LiputanToday.Com (Lumajang) – Awal terjadi Pembunuhan Sadis tersebut terjadi pada Rabu (20/11), karena adanya pesta Miras. Akbar Arifin (20) warga Dusun Rejosari Desa Sumberjo, Kec. Sukodono, Kab Lumajang tertangkap, Roni (25) (DPO) dan Mohammad Khoirul (24) (DPO). Kamis (21/11/2019).

Mereka bertiga menenggak Miras Lokal Oplosan yang berbahan dasar alkohol, Minuman Berenergi dan beberapa Sachet Obat Batuk. Saat dalam pengaruh Miras, Ketiganya bertemu dengan Buamin Kurniawan/Emen (25) warga Dusun Rejosari, Desa Sumberjo, Kec. Sukodono, Kab. Lumajang, di tepi ruas badan jalan jalur Lintas Timur (JLT) Dusun Rejosari.

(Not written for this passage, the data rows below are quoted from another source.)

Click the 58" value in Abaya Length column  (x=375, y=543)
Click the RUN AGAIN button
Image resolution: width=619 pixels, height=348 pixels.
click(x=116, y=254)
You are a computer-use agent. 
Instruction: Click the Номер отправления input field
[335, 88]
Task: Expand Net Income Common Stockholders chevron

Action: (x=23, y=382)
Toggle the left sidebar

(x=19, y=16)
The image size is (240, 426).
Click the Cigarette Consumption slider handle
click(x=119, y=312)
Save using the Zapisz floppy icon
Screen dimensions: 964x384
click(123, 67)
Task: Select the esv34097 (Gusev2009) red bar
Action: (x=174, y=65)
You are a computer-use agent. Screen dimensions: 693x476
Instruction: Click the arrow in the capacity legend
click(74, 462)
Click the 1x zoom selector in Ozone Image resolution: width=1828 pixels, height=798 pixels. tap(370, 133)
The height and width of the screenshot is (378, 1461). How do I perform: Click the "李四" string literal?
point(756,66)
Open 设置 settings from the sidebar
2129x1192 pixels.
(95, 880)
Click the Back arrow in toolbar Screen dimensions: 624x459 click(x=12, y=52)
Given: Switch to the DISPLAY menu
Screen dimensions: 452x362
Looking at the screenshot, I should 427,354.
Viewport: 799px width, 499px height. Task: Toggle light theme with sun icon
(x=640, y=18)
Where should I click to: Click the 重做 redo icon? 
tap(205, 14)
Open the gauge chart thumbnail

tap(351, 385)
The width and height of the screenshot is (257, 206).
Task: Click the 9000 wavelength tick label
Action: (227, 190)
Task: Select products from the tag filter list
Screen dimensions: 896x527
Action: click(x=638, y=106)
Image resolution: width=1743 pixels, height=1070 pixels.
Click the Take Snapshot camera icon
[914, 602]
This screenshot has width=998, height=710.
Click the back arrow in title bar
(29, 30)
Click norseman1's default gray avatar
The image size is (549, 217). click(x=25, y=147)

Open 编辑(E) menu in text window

Mereka sempat terjadi cekcok, Akbar dan kawan-kawan yang sedang tersulut emosinya mengejar Emen hingga ke dekat rumah saudara Emen yakni Eni. Korban (Emen) dipukuli ditempat hingga tersungkur. Tidak hanya itu, Akbar menikam korban dengan pisau yang membuat usus Korban tercerai berai keluar. Melihat kejadian itu, bibi Korban yang bernama Eni mencoba menghentikan para pelaku yang berhasil menikam keponakannya, Namun naas bagi Eni karena pelaku yang melawan berhasil melukai tangannya dengan Pisau.

Menurut pengakuan Akbar dirinya tidak sadar saat membunuh Emen “Saya tidak sadar jika menusuk Emen, saya baru sadar setelah pisau yang saya bawa berlumuran darah. Roni kemudian menyuruh saya untuk membuang pisau tersebut, yang kemudian saya lempar di daerah persawahan” ujar Akbar.